Cannes: “Les Eternels”, portrait de femme et d’une Chine abandonnée

Dans le sillage de Qiao, compagne d’un caïd de la pègre, “Les Eternels” du Chinois Jia Zhangke, en lice pour la Palme d’or à Cannes, offre un magnifique portrait de femme et en filigrane celui de provinces chinoises abandonnées, l’envers du miracle économique.

Durant 2h21, la caméra de Jia Zhangke ne quitte pas ou presque la silhouette de Qiao, jouée par Zhao Tao, son actrice fétiche et épouse. Fragile et enfantine, avec ses blousons frappés d’un papillon coloré, mais d’une force indestructible, elle reste attachée aux valeurs, "loyauté et droiture", apprises au sein de la pègre pour qui elle gère d’une main de fer un tripot de mah-jong.
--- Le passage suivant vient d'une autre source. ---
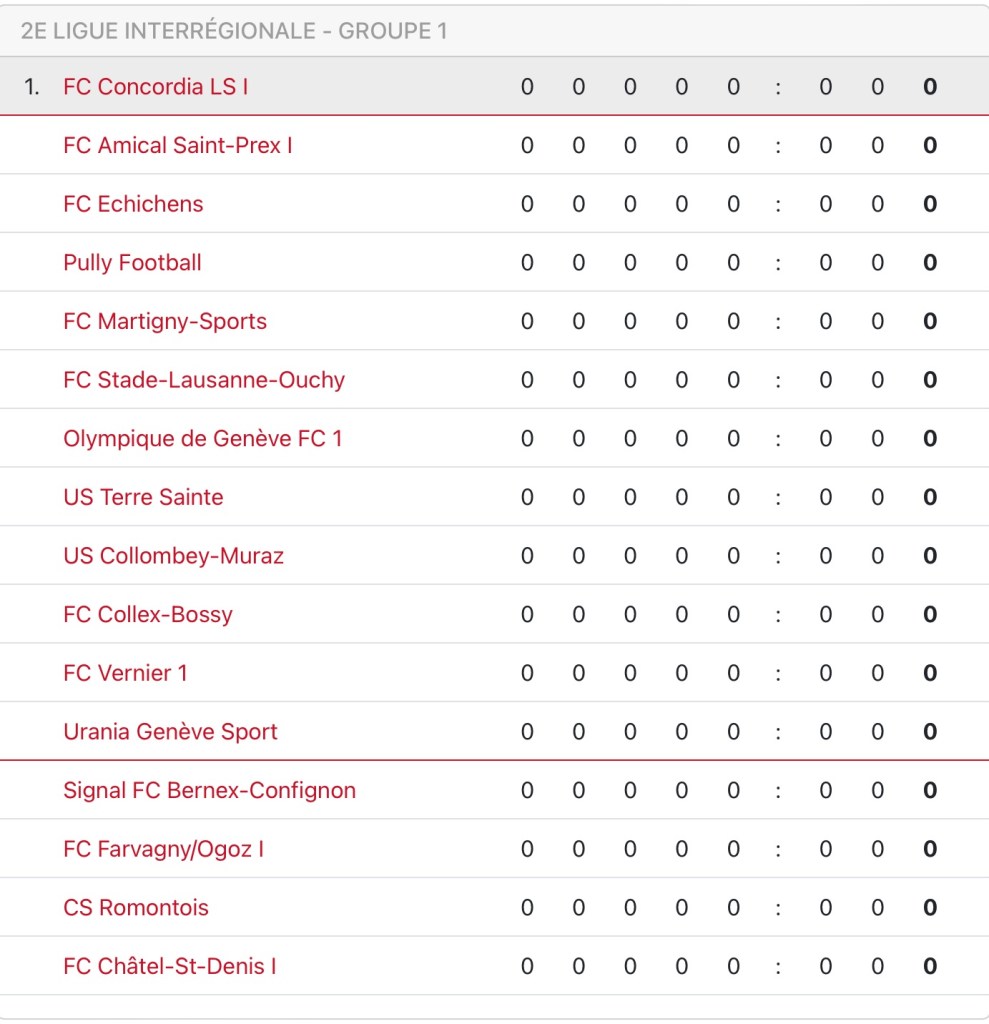Select US Terre Sainte team link
Image resolution: width=989 pixels, height=1024 pixels.
pyautogui.click(x=143, y=497)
Elle est incandescente dans cette scène où elle dégaine son arme pour sauver la vie de Bin (Liao Fan), saoulé de coups par les hommes de main d’un autre gang. Un sommet de violence, de bruits et de couleurs qui va entraîner sa chute et l’envoyer derrière les barreaux pour cinq ans.

Arrêtée pour port d’arme illégal, elle est abandonnée par Bin, qui vit désormais avec "l’hirondelle", la soeur de "l’étudiant", autre membre de la pègre locale. Mais elle s’obstine à le retrouver, dans une longue errance à travers une Chine presque désertée.
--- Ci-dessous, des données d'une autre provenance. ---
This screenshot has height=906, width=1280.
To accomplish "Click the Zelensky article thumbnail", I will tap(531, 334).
Retrouvailles, nouvelle séparation, nouvelles retrouvailles, des années plus tard, quand Bin, cloué dans un fauteuil roulant, victime de l’alcool, vient la retrouver. C’est elle alors qui a le pouvoir, à la tête d’un autre tripot.

Derrière cette fresque romanesque, Jia dresse le portrait sans fioriture de la Chine provinciale. Celle des petites gens. Celle des mineurs du Shanxi (nord), comme le père de Qiao, promis à la délocalisation dans une autre région. Celle des riverains du Yangtse dont la vie va être noyée par le barrage des Trois Gorges.

C’est aussi le portrait de la corruption, symbolisée par "l’étudiant", qui réapparaît en homme d’affaires au dessus de tout soupçon, clubs de golf sur l’épaule.

Espaces urbains déserts, trains lancés vers nulle part, apparition d’un Ovni, comme en référence à "Still Life" (Lion d’Or à la Mostra de Venise 2006): après une montée en puissance d’une quarantaine de minutes, rythmée par YMCA, le disco de Village People, Jia s’offre une longue errance presque silencieuse et monochrome.

Habitué de Cannes, il a reçu le Prix du jury en 2013, avec "A Touch of Sin", été membre du jury, sous la présidence de Jane Campion, en 2014, et sélectionné six fois en compétition depuis 2002. Le réalisateur chinois, autrefois labellisé "underground", mais désigné en 2018 à la chambre consultative du parlement, finit par l’image brouillée de Qiao dans l’objectif d’une caméra de surveillance. Comme un clin d’oeil à cette censure qui a longtemps mis ses films sous surveillance.